ACTIVITY> Report the lines of the material that carry the string "Enable".

EXCERPTED DATA>
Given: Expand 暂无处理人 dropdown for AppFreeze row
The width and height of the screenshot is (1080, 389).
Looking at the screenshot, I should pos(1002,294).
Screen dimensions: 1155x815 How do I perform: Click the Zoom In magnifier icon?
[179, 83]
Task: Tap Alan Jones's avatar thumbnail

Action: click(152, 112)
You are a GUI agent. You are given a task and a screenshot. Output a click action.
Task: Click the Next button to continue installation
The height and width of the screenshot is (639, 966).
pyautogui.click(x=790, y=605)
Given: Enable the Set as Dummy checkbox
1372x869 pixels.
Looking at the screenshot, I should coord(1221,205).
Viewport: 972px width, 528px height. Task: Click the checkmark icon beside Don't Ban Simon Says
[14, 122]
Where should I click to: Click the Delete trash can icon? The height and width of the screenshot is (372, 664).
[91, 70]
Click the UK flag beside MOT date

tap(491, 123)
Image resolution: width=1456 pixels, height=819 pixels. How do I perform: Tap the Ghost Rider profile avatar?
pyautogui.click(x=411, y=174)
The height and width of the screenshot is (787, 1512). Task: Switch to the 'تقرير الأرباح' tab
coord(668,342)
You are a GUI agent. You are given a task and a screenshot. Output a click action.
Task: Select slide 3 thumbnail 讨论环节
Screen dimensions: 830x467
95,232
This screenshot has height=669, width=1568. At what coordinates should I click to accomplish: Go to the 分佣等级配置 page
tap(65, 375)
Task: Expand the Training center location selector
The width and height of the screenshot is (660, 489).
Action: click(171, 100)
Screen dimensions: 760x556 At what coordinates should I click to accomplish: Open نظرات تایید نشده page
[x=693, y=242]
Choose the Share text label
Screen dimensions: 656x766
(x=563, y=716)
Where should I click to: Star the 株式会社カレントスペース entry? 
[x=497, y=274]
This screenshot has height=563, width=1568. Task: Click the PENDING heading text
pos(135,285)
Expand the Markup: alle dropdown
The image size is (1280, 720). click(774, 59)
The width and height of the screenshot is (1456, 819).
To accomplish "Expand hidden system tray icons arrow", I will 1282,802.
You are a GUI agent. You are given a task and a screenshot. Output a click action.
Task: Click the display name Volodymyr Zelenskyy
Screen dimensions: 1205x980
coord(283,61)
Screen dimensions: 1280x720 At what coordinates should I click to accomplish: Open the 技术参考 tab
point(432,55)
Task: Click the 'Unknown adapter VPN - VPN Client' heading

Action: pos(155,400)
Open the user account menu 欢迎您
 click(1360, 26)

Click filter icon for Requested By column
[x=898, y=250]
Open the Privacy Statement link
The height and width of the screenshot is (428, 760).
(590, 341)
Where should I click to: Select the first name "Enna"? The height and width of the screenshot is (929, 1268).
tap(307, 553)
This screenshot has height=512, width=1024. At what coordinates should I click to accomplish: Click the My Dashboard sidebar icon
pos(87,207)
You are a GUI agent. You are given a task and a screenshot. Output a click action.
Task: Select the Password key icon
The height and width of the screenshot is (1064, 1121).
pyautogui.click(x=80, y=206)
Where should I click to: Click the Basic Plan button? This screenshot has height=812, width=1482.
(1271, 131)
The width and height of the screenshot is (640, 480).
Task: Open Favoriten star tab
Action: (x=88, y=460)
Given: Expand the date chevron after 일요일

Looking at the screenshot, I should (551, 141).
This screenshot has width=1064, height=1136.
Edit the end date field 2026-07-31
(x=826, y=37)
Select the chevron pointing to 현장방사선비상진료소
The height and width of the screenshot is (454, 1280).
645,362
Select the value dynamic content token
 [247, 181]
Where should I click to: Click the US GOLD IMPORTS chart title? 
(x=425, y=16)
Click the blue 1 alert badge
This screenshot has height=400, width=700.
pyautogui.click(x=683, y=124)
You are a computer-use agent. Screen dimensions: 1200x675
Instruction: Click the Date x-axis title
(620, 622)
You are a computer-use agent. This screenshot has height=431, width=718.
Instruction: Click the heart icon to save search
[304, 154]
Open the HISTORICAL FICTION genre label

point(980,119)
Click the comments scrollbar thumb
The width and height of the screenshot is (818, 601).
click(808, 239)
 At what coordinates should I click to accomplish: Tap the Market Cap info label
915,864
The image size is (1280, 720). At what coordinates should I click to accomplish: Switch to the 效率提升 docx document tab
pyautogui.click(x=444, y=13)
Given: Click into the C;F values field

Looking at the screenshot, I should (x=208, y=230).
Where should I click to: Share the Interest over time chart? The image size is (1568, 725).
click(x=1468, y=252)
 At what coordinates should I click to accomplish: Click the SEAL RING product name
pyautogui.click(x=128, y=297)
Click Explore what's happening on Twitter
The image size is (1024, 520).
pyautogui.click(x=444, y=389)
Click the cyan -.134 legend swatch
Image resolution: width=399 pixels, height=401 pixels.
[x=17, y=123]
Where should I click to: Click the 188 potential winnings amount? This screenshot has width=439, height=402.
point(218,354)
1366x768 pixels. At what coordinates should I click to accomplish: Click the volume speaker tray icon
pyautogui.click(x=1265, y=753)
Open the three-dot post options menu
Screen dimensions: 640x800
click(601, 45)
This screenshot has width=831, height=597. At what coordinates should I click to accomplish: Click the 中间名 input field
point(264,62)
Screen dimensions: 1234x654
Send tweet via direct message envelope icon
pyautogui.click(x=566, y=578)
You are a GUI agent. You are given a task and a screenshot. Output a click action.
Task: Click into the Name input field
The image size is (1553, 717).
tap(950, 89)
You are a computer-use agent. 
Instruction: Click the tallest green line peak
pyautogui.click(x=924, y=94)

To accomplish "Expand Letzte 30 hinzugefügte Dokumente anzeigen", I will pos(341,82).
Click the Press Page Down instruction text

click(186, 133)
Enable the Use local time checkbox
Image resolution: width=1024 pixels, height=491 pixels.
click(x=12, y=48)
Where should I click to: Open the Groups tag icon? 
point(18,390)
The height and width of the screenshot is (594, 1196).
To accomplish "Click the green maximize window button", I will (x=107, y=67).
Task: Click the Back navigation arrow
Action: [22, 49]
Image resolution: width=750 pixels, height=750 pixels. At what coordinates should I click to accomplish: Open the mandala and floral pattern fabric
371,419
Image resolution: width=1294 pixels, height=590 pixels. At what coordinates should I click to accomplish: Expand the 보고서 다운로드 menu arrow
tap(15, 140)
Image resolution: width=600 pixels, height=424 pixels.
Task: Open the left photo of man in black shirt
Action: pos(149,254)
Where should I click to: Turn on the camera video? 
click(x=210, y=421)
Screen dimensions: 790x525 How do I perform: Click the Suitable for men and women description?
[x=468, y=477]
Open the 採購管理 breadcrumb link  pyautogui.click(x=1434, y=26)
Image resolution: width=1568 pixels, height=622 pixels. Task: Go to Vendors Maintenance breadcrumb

THE ANSWER>
Given: Enable the Set as Dummy checkbox
Enable the Use local time checkbox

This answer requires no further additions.